# Instructions for the task
Reproduce everything from the line that contains "Task: Open author Gabe Cohen's link" down to the line that contains "Print using the Imprimir printer icon" in the listing below, word for word and nothing more. Leave the pictures out.

# Task material
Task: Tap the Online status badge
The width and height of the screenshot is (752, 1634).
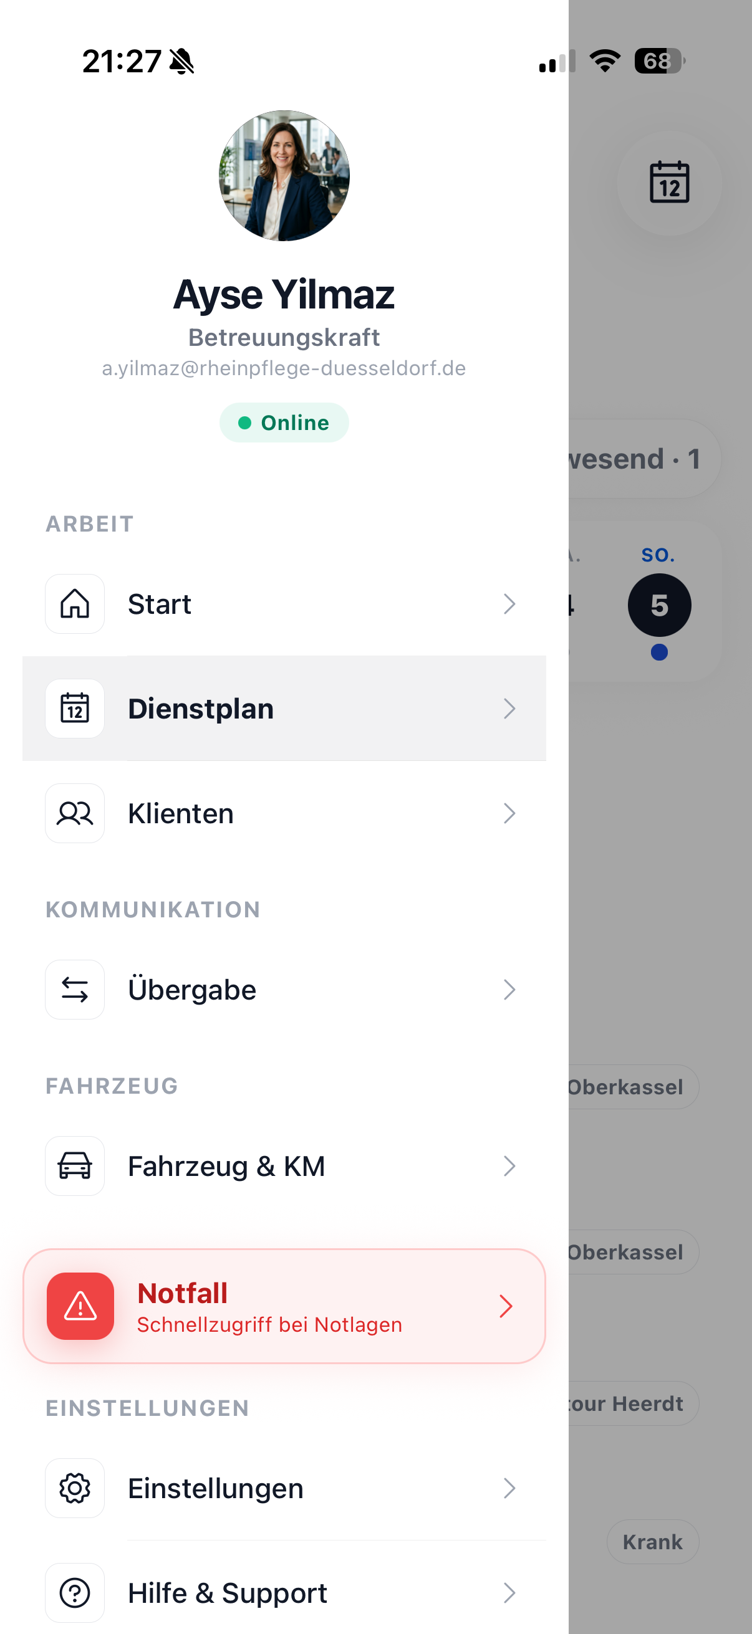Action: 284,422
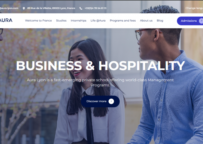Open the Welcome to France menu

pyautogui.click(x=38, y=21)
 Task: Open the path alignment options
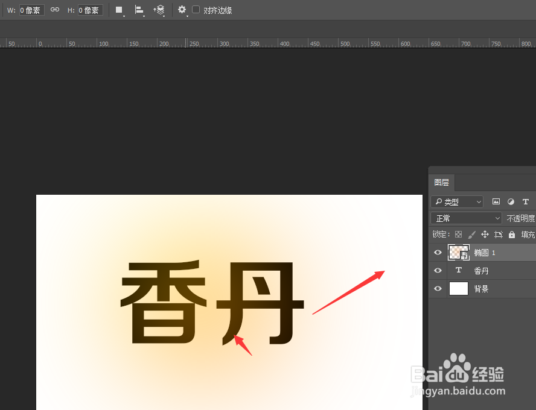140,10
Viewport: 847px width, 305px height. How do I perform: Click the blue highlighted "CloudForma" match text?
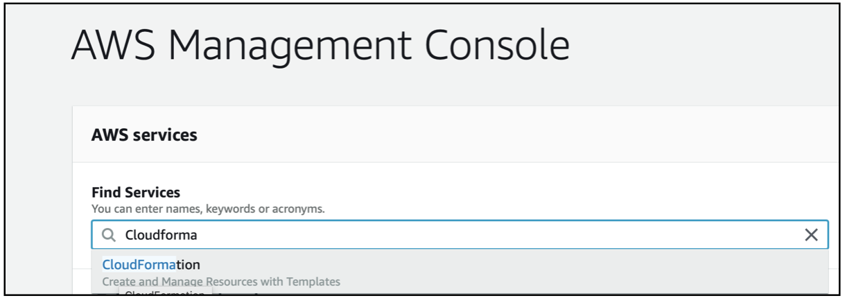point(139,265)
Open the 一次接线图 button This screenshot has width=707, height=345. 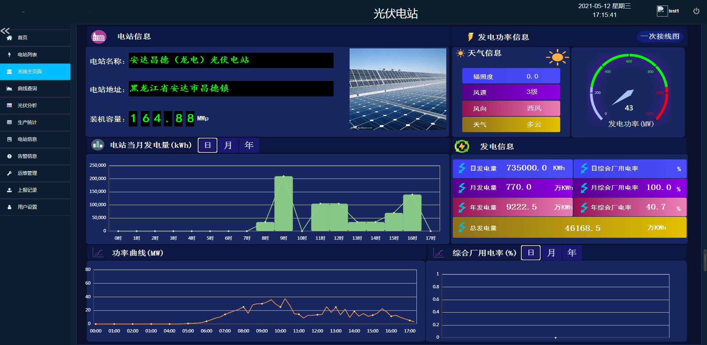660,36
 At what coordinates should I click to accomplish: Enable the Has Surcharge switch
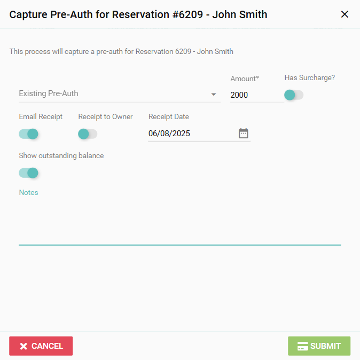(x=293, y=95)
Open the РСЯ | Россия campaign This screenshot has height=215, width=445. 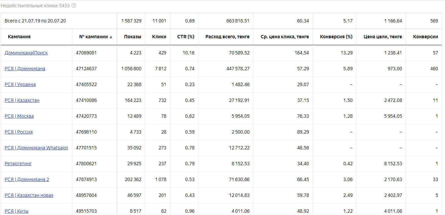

...

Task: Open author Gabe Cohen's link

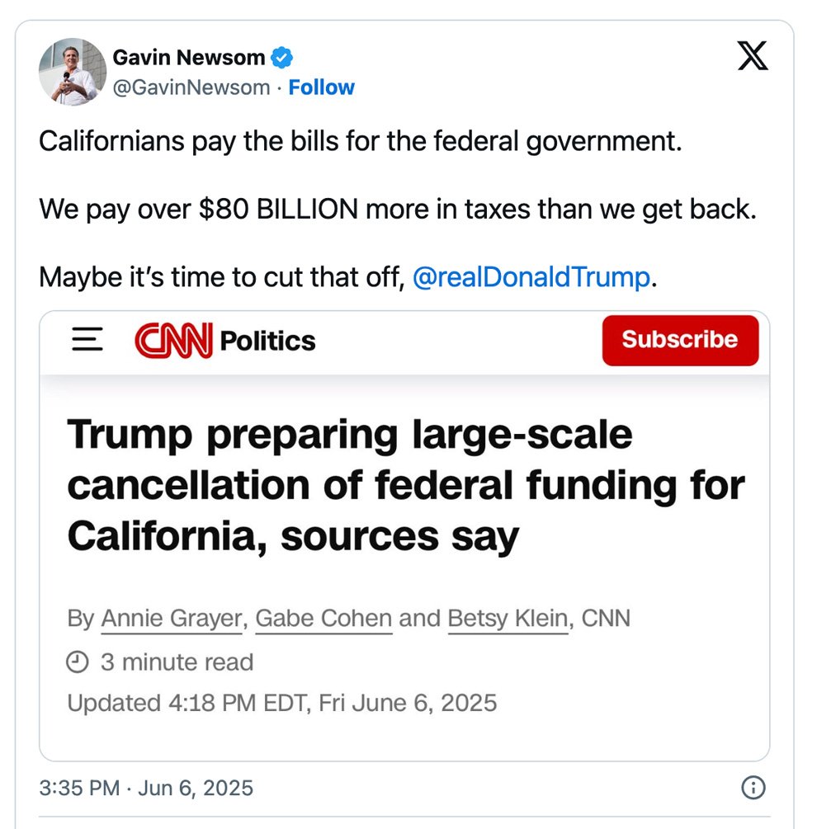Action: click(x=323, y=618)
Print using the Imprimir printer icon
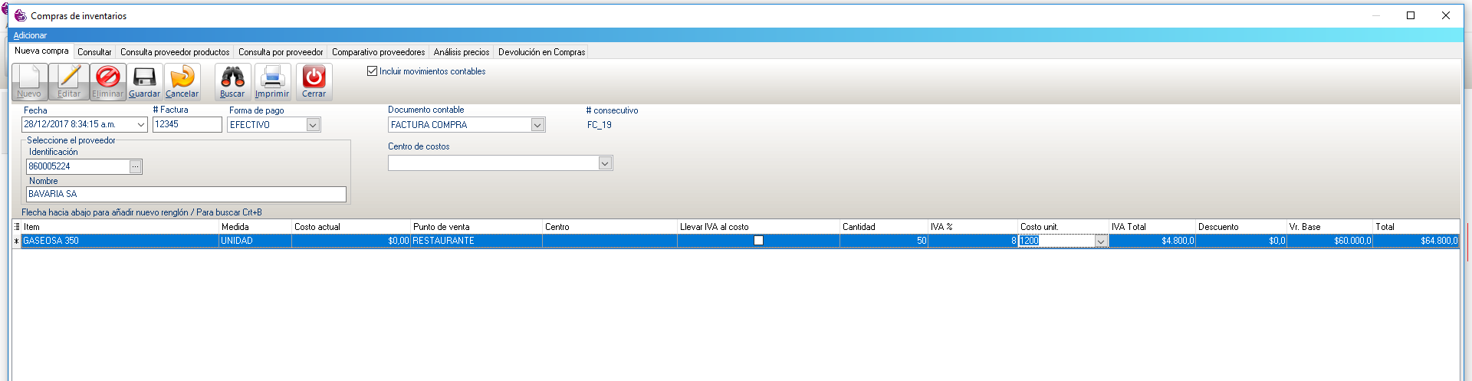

# Output below
Task: Open author Gabe Cohen's link

Action: click(x=323, y=618)
Print using the Imprimir printer icon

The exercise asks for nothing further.